▶ **What this task involves**:
Take each line in the entries below that holds "resolution" and show it.

▶ **Data records**:
+ + + + +

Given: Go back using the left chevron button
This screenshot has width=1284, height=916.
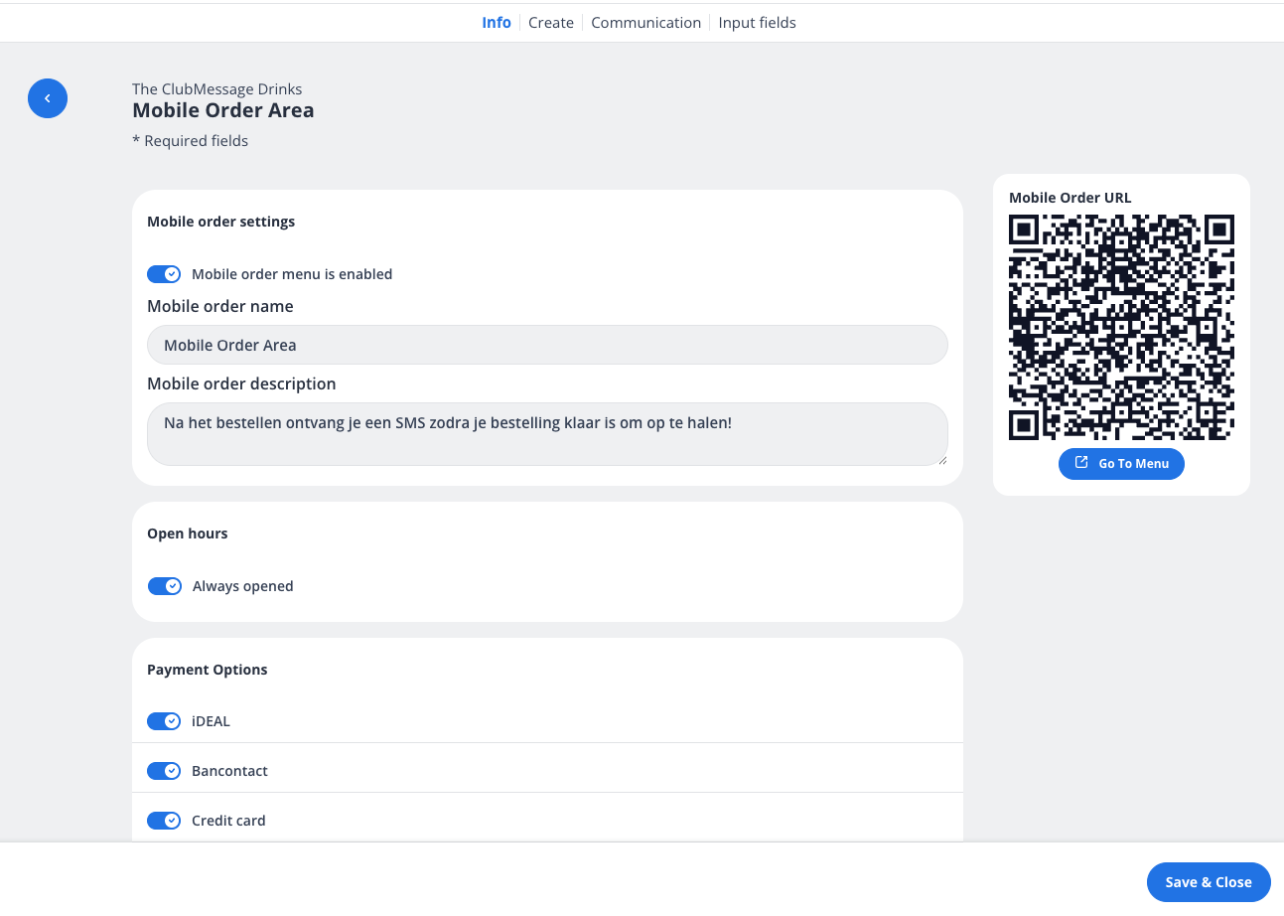Looking at the screenshot, I should [48, 98].
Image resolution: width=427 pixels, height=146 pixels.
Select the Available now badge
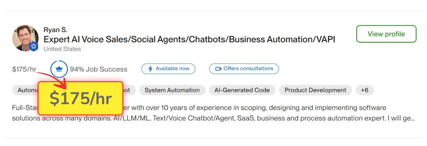coord(168,69)
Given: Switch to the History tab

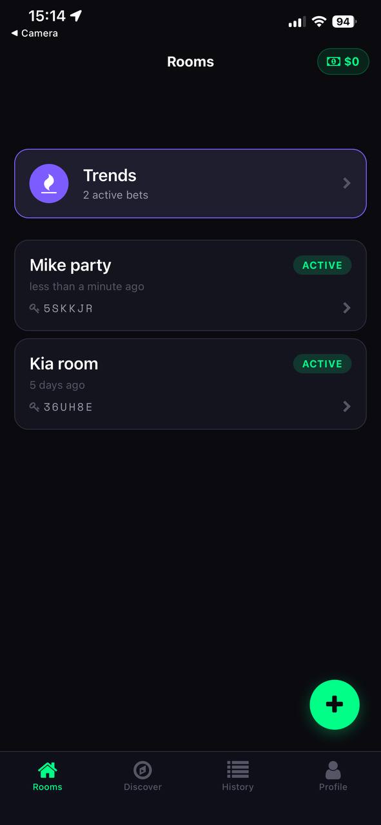Looking at the screenshot, I should coord(237,775).
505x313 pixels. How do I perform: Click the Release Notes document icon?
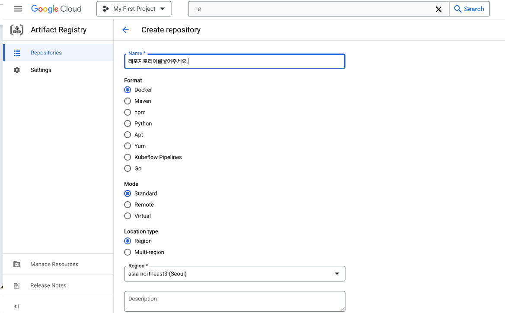coord(17,285)
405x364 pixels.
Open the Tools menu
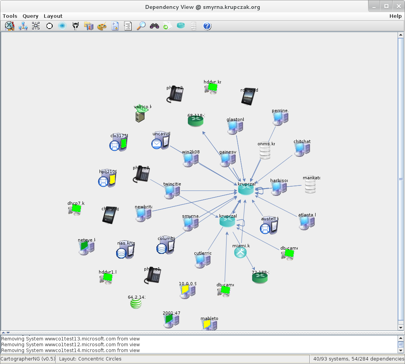10,16
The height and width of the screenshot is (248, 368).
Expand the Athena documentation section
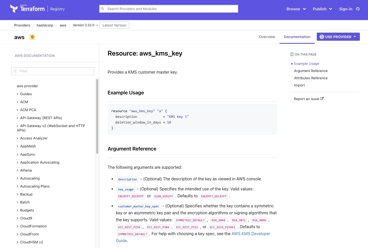coord(26,170)
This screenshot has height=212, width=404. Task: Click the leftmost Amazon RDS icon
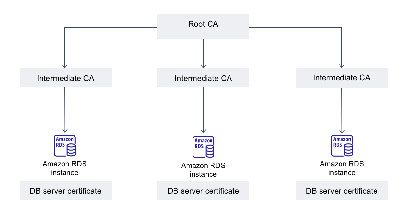65,145
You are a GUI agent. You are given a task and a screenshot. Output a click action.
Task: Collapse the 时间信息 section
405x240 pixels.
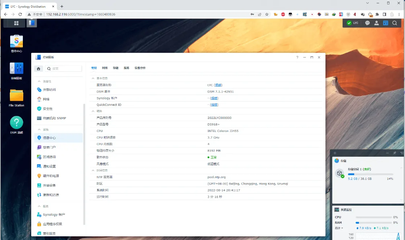93,170
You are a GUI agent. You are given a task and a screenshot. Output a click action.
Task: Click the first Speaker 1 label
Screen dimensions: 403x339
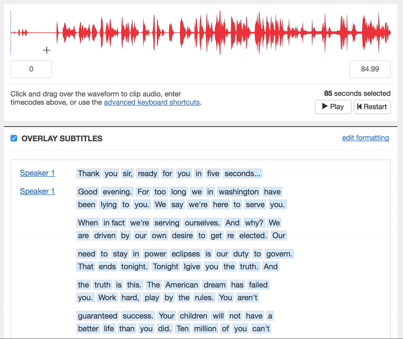coord(37,173)
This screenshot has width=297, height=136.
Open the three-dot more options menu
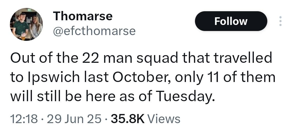280,21
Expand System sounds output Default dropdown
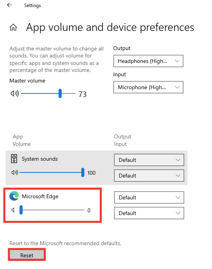 (149, 160)
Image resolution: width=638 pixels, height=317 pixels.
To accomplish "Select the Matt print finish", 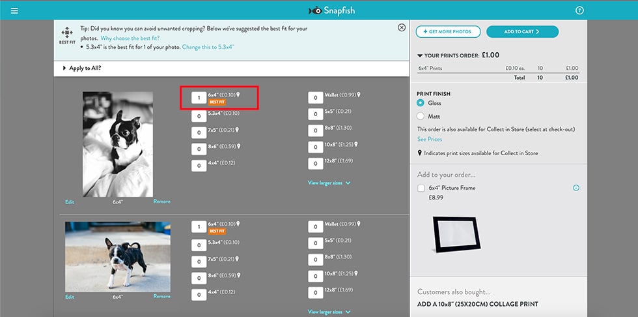I will click(x=421, y=116).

+ + + + +

▶ **Problem solution**:
Image resolution: width=427 pixels, height=146 pixels.
Image resolution: width=638 pixels, height=317 pixels.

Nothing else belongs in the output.